Even Better Than the Disco Thing is an Irish charity album released by the commercial FM radio station, Today FM, for the Christmas market on 21 November 2008. The album features covers of well-known disco songs by a selection of Irish musicians. Disc one features sixteen tracks, whilst disc two is labelled "Mix CD" and contains twelve of the same sixteen tracks all over again. All the songs were performed and recorded live on The Ray D'Arcy Show. The title is a pun on the Even Better Than the Real Thing series of charity CDs recorded in previous years on D'Arcy's show, but temporarily discontinued after the third edition in 2005. They themselves are a reference to the U2 song "Even Better Than the Real Thing". Funds raised were donated to the National Children's Hospital and Barretstown.

==Track listing==

=== Disc one ===
1. Eric Bibb - "Dancing Queen"
2. Lisa Hannigan - "Upside Down"
3. Cathy Davey - "I Feel Love"
4. Director - "Ring My Bell"
5. Martin Staunton and the Sharon Shannon band - "Superstition"
6. Duke Special - "I Feel for You"
7. Juno Falls - "Last Night a DJ Saved My Life"
8. Republic of Loose - "Jive Talkin'"
9. Declan O'Rourke - "Young Hearts"
10. Jape - "Hot Stuff"
11. Fred - "Fame"
12. Jack L - "Stayin' Alive" (referred to as "Staying Alive")
13. Brian Kennedy - "Never Can Say Goodbye"
14. The Blizzards (credited as Blizzards) - "Temptation"
15. Kevin Doyle - "Get Down on It"
16. Prison Love - "Disco Inferno"

===Disc two===
1. Duke Special - "I Feel for You"
2. Lisa Hannigan - "Upside Down"
3. Juno Falls - "Last Night a DJ Saved My Life"
4. Republic of Loose - "Jive Talkin'"
5. Kevin Doyle - "Get Down on It"
6. Martin Staunton and the Sharon Shannon band - "Superstition"
7. Declan O'Rourke - "Young Hearts"
8. Cathy Davey - "I Feel Love"
9. Director - "Ring My Bell"
10. Fred - "Fame"
11. Jape - "Hot Stuff"
12. The Blizzards - "Temptation"

==Reception==
Tony Clayton-Lea of The Irish Times gave the album an unfavourable review.

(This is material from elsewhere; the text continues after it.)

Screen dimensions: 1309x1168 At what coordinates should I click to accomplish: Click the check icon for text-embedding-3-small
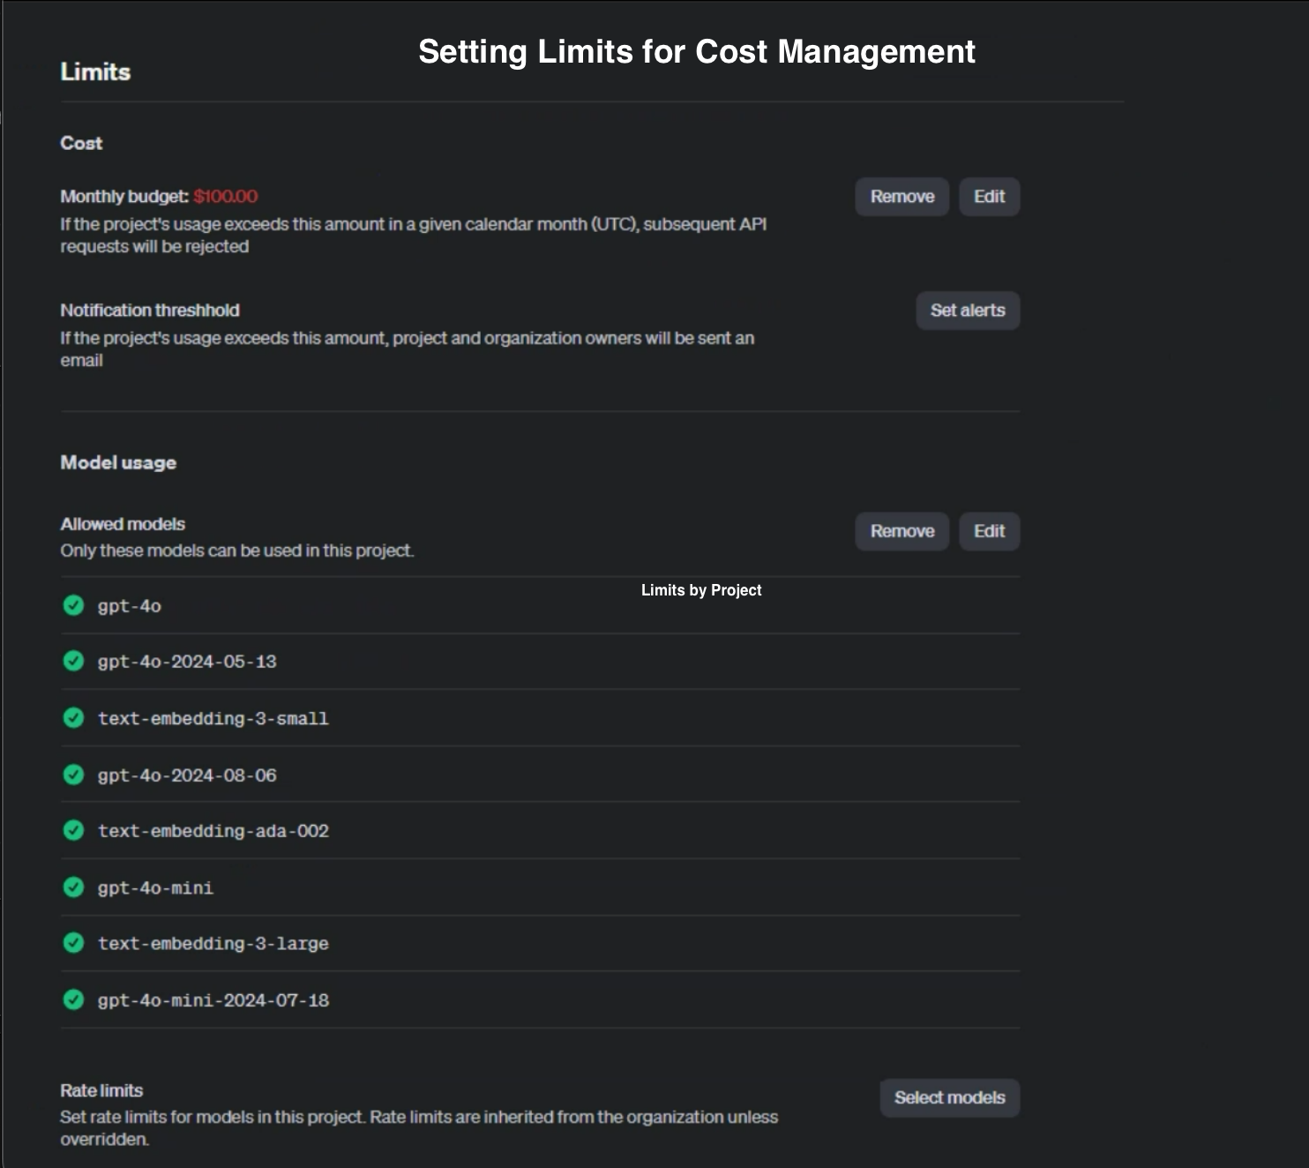click(74, 718)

He commented, "If the image of Brian Kennedy strangling Never Can Say Goodbye, Jack L neutering Staying Alive, Juno Falls smothering Last Night a DJ Saved My Life, Fred defaming Fame, and Director stifling Ring My Bell are enough to turn you off your Christmas pudding, then so be it." However, he praised the tracks by Eric Bibb, Lisa Hannigan and Cathy Davey.